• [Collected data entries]
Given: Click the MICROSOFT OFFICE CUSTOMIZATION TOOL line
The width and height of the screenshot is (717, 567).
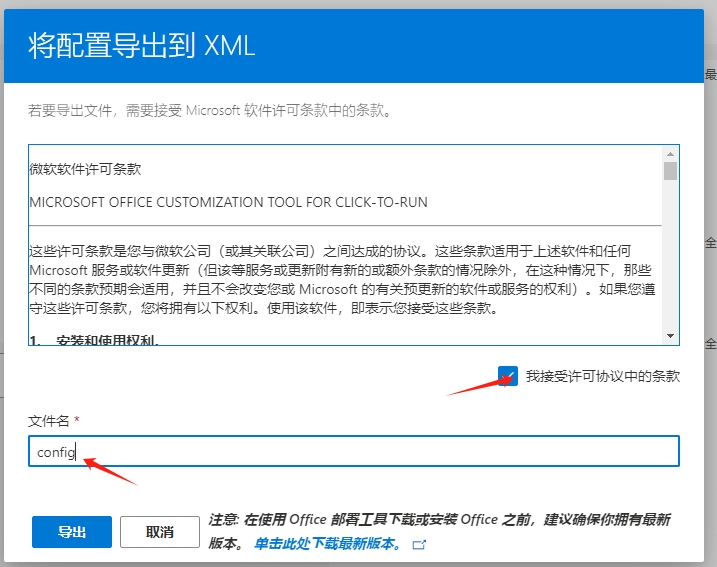Looking at the screenshot, I should [228, 202].
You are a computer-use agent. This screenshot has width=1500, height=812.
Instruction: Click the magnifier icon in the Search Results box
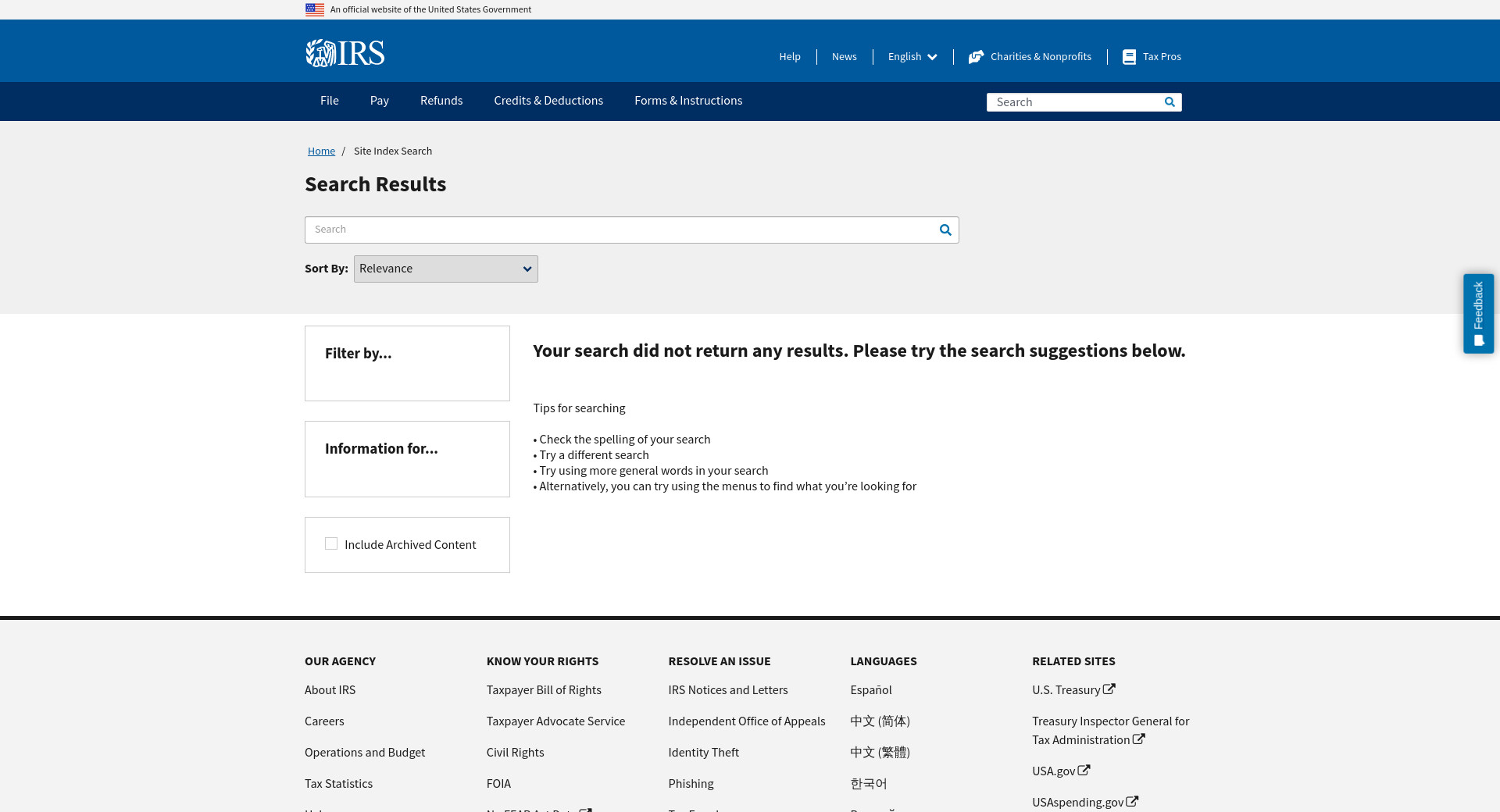tap(945, 230)
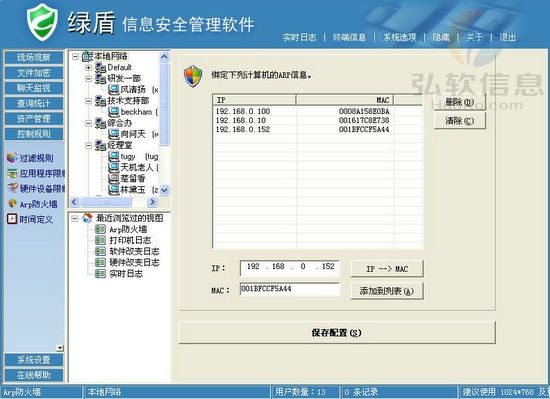
Task: Expand the Default group node
Action: pyautogui.click(x=88, y=67)
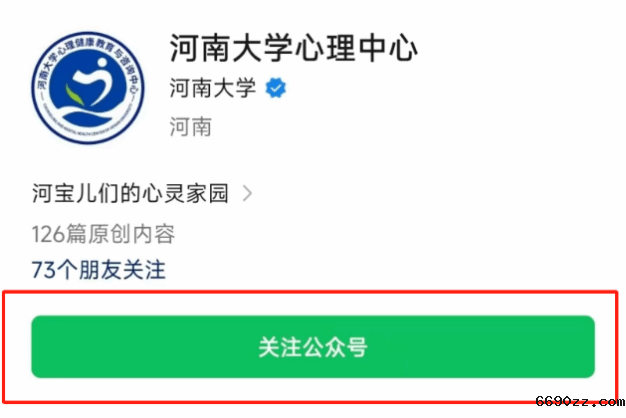Open the 河宝儿们的心灵家园 introduction line
This screenshot has width=626, height=418.
point(131,193)
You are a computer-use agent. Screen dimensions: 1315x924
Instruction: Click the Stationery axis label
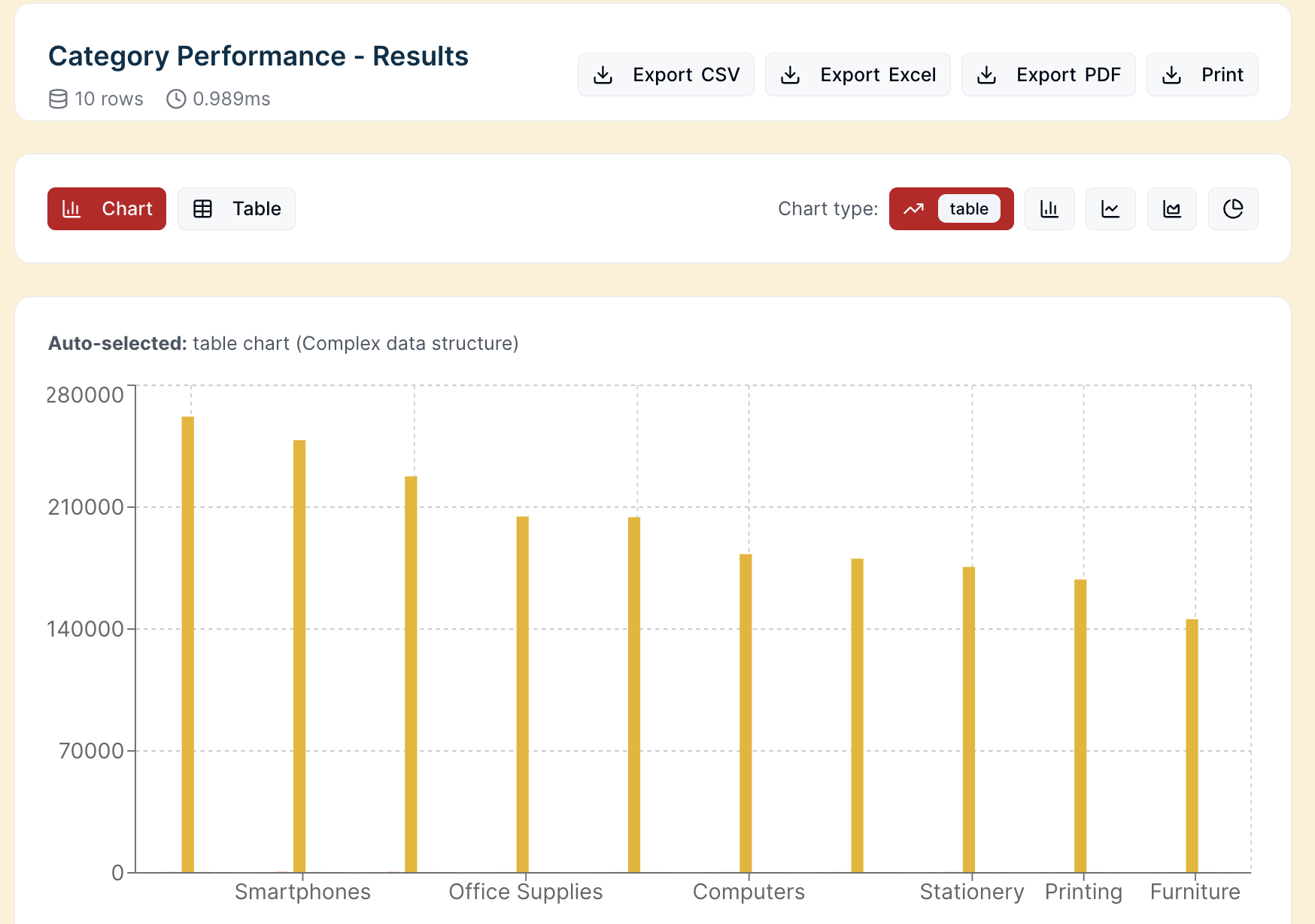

• [What is required] With the pictures dropped, write out all of the entries word for word.

• [The answer]
Given: Click the MICROSOFT OFFICE CUSTOMIZATION TOOL line
The width and height of the screenshot is (717, 567).
Looking at the screenshot, I should [228, 202].
You are a computer-use agent. This screenshot has width=1500, height=812.
Instruction: Click the magnifier icon in the Search Results box
tap(945, 230)
Task: Expand the Default group node
Action: pyautogui.click(x=88, y=67)
Open the 河宝儿们的心灵家园 introduction line
This screenshot has width=626, height=418.
point(131,193)
You are a computer-use agent. Screen dimensions: 1315x924
Instruction: Click the Stationery axis label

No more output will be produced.